NCAA point-shaving study convincingly debunked
There have been a couple of Justin Wolfers papers in the news recently. There was the “racial bias in the NBA” study a few months ago (co-authored with Joseph Price), which I reviewed here. And, last May, there was an article on NCAA point shaving, which I’ll talk about now. “Among teams favored to win by 12 points or more, 46.2% of teams won but did not cover, while 40.7% were in the comparison range of outcomes.”
Wolfers analyzed the outcomes and betting lines for over 70,000 NCAA Division I games. He found that, overall, the favorite covered the spread almost exactly half the time (50.01%), exactly as you would expect. But heavy favorites (defined as a spread of more than 12 points) covered only 48.37% of the time.
He then found that, for heavily favored teams, the results weren’t symmetrical. That is, for teams favored by, say, 4.5 points, they would cover by 0-4 almost exactly as often as by 5-8. But for large spreads, like 15.5 points, teams covered by 0-15 a lot more than by 16-31.
The difference is about 6% of those games, which we can call the “Wolfers Discrepancy” for his dataset.

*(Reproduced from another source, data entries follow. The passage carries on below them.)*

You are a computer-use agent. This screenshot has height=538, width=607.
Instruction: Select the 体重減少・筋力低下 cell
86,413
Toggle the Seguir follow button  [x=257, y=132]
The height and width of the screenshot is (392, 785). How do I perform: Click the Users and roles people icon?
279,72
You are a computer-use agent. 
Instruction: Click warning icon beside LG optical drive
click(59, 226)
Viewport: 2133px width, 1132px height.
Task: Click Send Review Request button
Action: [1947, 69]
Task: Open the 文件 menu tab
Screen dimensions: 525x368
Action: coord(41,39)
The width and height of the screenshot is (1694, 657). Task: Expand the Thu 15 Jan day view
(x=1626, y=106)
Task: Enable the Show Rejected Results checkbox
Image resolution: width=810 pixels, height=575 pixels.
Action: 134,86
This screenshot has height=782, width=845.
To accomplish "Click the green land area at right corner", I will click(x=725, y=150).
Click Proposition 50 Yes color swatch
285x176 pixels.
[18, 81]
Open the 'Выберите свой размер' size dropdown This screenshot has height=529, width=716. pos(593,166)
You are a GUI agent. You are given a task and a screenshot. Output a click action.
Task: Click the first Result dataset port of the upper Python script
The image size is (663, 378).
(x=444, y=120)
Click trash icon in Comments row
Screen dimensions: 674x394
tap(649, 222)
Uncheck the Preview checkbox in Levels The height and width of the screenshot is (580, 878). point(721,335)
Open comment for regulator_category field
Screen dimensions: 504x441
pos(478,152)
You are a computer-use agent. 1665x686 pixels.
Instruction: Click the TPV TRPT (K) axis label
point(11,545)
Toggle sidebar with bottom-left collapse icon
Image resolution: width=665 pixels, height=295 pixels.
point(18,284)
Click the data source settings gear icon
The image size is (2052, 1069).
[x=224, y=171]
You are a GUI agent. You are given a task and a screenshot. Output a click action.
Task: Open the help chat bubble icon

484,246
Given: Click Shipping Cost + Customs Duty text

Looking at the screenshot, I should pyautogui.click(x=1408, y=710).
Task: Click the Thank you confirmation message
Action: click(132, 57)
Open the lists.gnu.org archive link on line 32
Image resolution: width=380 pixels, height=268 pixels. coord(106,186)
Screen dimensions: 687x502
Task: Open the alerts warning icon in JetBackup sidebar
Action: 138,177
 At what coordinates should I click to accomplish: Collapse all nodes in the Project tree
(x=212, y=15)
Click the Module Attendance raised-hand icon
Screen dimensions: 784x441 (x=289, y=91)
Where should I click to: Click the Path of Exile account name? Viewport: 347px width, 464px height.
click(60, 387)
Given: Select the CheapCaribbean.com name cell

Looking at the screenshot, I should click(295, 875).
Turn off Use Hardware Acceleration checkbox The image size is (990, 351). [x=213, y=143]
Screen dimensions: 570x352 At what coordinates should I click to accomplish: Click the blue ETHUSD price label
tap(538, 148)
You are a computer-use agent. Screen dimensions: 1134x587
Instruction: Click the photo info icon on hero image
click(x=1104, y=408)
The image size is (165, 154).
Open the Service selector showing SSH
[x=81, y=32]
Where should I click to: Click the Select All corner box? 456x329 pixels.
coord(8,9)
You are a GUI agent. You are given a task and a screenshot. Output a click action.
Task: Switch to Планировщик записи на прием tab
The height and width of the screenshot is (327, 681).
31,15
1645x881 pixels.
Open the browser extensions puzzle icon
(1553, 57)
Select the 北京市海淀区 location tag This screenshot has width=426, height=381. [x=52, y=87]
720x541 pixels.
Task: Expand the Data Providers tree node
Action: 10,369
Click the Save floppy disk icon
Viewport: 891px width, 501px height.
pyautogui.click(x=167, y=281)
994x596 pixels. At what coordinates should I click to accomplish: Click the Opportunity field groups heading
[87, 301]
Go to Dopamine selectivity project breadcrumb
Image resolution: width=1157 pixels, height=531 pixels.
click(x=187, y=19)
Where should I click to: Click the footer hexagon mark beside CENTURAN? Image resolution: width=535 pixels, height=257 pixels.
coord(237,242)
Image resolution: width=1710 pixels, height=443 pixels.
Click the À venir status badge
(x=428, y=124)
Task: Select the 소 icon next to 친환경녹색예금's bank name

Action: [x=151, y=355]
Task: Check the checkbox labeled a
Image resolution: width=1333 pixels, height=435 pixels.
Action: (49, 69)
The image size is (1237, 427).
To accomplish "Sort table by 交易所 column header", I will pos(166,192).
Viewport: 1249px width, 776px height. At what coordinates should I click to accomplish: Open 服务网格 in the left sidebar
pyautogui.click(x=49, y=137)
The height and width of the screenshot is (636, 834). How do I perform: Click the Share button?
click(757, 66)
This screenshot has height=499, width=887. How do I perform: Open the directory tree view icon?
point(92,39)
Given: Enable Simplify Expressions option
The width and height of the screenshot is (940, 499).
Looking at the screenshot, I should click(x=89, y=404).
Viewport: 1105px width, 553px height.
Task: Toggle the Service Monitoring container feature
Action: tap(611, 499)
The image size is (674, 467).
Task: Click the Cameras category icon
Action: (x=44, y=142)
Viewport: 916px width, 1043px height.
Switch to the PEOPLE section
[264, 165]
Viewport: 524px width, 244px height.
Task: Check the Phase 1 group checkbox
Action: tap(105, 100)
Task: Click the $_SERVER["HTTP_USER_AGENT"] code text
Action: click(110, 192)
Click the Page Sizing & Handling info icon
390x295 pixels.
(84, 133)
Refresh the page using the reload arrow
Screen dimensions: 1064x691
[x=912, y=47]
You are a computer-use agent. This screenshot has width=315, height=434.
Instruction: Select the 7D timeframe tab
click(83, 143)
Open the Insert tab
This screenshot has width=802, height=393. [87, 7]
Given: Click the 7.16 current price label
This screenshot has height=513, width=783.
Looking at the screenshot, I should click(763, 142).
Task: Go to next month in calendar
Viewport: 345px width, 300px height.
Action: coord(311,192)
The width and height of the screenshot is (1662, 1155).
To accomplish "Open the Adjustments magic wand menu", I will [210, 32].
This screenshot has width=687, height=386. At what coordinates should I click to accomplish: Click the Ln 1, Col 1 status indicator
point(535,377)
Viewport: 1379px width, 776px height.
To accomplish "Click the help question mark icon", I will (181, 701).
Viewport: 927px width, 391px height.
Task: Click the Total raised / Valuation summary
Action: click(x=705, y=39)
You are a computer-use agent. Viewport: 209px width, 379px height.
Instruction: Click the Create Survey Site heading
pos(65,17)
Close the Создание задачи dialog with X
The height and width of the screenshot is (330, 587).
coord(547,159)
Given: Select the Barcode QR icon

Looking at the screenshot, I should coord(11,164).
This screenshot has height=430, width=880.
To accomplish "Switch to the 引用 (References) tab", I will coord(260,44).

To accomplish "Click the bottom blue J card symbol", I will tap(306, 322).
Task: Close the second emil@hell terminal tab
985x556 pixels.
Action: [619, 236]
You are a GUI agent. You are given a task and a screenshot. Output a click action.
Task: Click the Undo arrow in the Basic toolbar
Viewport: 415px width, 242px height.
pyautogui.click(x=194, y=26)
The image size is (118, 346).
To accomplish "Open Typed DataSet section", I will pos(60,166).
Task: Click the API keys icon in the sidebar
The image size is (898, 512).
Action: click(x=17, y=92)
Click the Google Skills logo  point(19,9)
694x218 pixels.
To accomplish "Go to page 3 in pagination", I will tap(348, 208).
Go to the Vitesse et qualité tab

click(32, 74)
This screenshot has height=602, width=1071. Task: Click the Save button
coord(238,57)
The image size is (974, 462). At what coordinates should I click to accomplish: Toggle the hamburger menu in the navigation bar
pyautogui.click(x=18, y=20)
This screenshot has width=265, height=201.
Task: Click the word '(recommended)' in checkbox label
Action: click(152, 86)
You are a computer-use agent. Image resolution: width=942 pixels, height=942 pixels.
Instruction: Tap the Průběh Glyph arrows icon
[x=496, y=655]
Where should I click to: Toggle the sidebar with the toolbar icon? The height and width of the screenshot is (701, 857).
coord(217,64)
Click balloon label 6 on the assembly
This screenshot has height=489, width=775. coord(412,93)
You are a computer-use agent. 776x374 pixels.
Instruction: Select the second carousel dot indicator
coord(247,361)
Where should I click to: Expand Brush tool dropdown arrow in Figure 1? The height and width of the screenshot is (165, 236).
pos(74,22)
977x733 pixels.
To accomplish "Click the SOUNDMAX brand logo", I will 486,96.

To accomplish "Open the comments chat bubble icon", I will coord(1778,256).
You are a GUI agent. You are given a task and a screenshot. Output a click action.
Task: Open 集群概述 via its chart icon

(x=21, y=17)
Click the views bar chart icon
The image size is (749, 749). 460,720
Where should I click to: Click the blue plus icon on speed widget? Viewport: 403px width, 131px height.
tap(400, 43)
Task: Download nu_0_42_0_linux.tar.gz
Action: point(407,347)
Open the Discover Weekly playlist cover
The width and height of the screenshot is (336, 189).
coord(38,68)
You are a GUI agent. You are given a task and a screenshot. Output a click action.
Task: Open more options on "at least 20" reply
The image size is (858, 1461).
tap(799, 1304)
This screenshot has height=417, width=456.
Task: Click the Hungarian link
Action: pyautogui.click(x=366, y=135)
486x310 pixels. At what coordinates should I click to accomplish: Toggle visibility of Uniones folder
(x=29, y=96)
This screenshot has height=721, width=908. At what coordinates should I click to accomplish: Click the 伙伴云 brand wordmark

Wolfers concludes that 6% figure is evidence of cheating – that point shaving caused 3% of potential covers to become non-covers. Since only half of games can be shaved (games where the favorite is leading), that means that the proportion of corrupt games was double that. Conclusion: the fix was in in about 6% of 12-point-plus-spread games.
This study, and the 6% figure, got a lot of publicity.
“Among teams favored to win by 12 points or more, 46.2% of teams won but did not cover, while 40.7% were in the comparison range of outcomes.”
Not receiving anywhere near as much publicity is a rebuttal paper by Dan Bernhardt and Steven Heston. And that’s too bad, because it’s a great study, and it thoroughly debunks Wolfers’ conclusions. These guys nail it.
Bernhardt and Heston argue that there’s no reason to expect the symmetry that Wolfers assumes. For instance,
"Consider a 14 point favorite that is up by only seven points with five minutes to play. To maximize its chances of winning, the favorite will “manage the clock,” holding the ball to reduce the number of opportunities that the other team has to score ... In contrast, the same favorite up by 21 is sure to win, and has no need to manage the clock, raising the expected increment in winning margin, generating an asymmetric distribution in winning margins."
That’s very plausible, and the authors back it up with some clever analysis. They argue that if the Wolfers Discrepancy is caused by cheating, then it should be much higher than 6% in games that are more likely to be corrupt, and less then 6% in games that are less likely to be corrupt. And so they check – four different ways.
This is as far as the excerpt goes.